--- Required work ---
**A)** Duplicate the CSIS ATIP excerpt verbatim from "During the 2017-2018 reporting" to "ATIP narrative slides.".
**B)** In the CSIS ATIP excerpt, which organizations are written out in full with an abbreviation in parentheses after the name? Give each with its abbreviation.
**C)** Take the CSIS ATIP excerpt further, picking up right after its final sentence.

--- Source text ---
◇ ◇ ◇ ◇ ◇

The ATIP Section’s responsibilities regarding the Act include, but are not limited to:

  • receive and process all requests in accordance with the Act;
  • assist requesters in formulating their requests when required;
  • gather all pertinent records and ensure that the search for information is rigorous and complete;
  • conduct the initial record review and provide recommendations to the program areas;
  • conduct all internal and external consultations;
  • consolidate the recommendations;
  • apply all discretionary and mandatory exemptions under the Act;
  • assist the Office of the Information Commissioner (OIC) in all access to information related matters including complaints against CSIS;
  • represent CSIS in access to information litigation cases;
  • coordinate the annual Info Source update and submission to Treasury Board Secretariat (TBS);
  • prepare the annual report on the administration of the Act;
  • provide ongoing advice and guidance to senior management and departmental staff on all matters related to the access to information program;
  • promote access to information awareness and training sessions within the department to ensure all staff are aware of the obligations imposed by the legislation;
  • monitor departmental compliance with the Act, regulations and relevant procedures and policies;
  • respond to consultations received from external organizations;
  • maintain the CSIS public reading room;
  • develop and maintain access to information policies and guidelines; and
  • participate in ATIP community activities, such as the annual Canadian Access and Privacy Association (CAPA) conference, TBS ATIP community meetings and various working groups.

Education and Training

During the 2017-2018 reporting period, one Executive level presentation was given by members of CSIS ATIP. Additionally, the ATIP Section continues to conduct awareness sessions through ATIP e-learning narrated slides. The narrated slides form part of the new employee orientation program which is required for all new employees. All other Service employees have the ability to reference the narrative slides at any given time through the e-learning application. The narrated slides provides participants with an overview of the Act and the Privacy Act, promotes a better comprehension of individual responsibilities and obligations relating to the Acts and offers an greater understanding of the internal ATIP process. During the 2017-2018 fiscal year, 233 Service employees viewed the ATIP narrative slides.

◇ ◇ ◇ ◇ ◇

--- Source excerpt ---

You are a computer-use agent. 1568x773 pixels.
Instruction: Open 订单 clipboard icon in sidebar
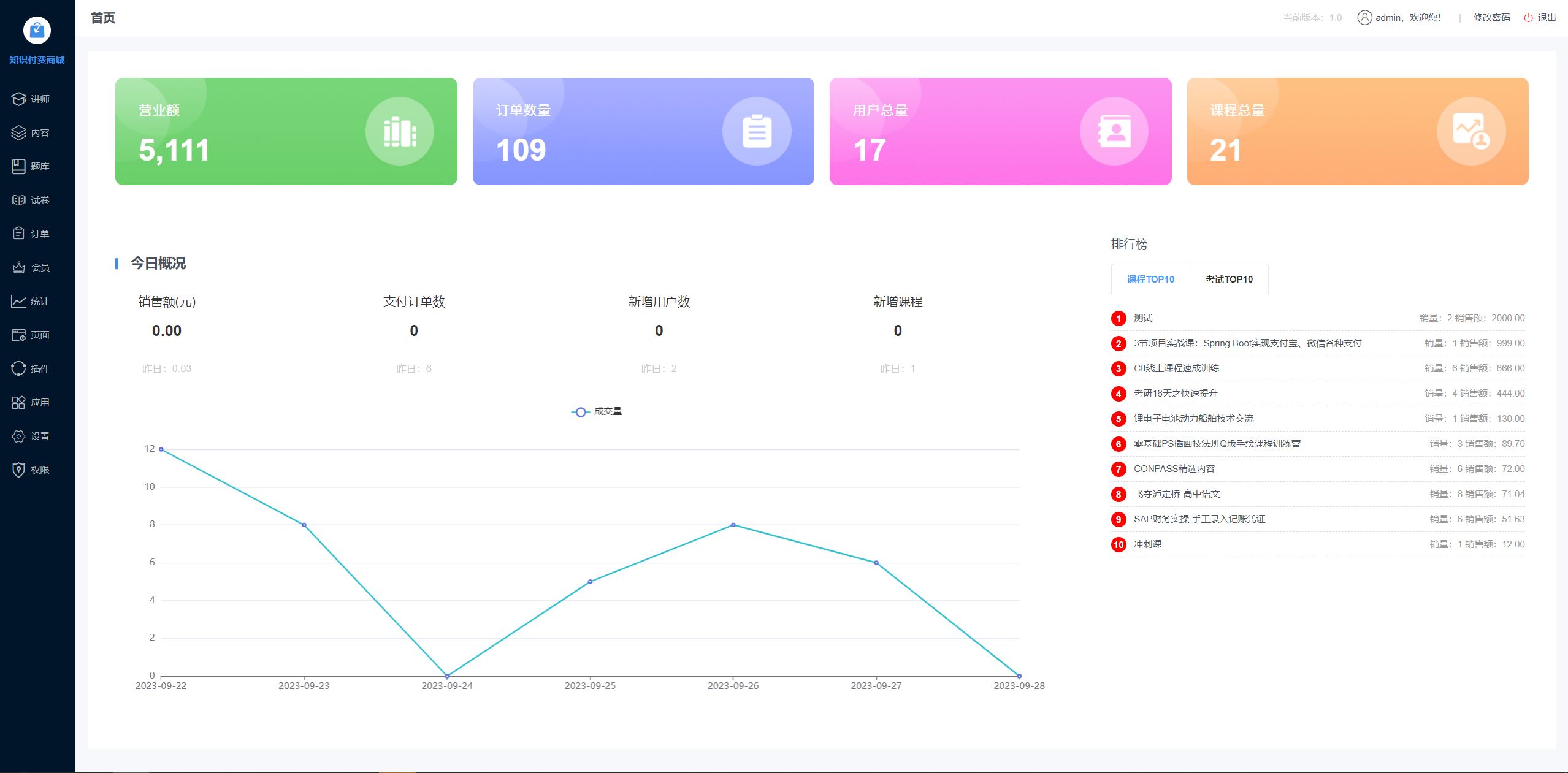(x=18, y=234)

◇ ◇ ◇ ◇ ◇

--- Answers provided ---
**A)**
During the 2017-2018 reporting period, one Executive level presentation was given by members of CSIS ATIP. Additionally, the ATIP Section continues to conduct awareness sessions through ATIP e-learning narrated slides. The narrated slides form part of the new employee orientation program which is required for all new employees. All other Service employees have the ability to reference the narrative slides at any given time through the e-learning application. The narrated slides provides participants with an overview of the Act and the Privacy Act, promotes a better comprehension of individual responsibilities and obligations relating to the Acts and offers an greater understanding of the internal ATIP process. During the 2017-2018 fiscal year, 233 Service employees viewed the ATIP narrative slides.

**B)**
- Office of the Information Commissioner (OIC)
- Treasury Board Secretariat (TBS)
- Canadian Access and Privacy Association (CAPA)

**C)**
Monitoring the Progress of Requests

There is a robust case monitoring system in place using reports produced by the ATIP Case Management software. Requests are monitored by the Chief ATIP and the unit heads on an ongoing basis.

Compliance and Deemed Refusal Rates

A total of 851 requests were received in the 2017-2018 fiscal year. Although faced with a significant increase in volume from the previous fiscal year, the Service closed 791 requests and maintained a high on-time compliance rate of 98.4% with a 1.6 % deemed refusal rate. As of April 1st, 2018, three requests received during the 2017-2018 fiscal year are in a deemed refusal situation.

Other Requests

The ATIP Section also acted as a resource for CSIS officials, and offered advice and guidance on the provisions of the legislation. The ATIP Section was consulted on issues relating to a wide range of matters including, but not limited to, information management, security of information, draft policies and memoranda of understanding, Parliamentary question period notes (QPNs) and releases of information made by CSIS outside the parameters of the Act.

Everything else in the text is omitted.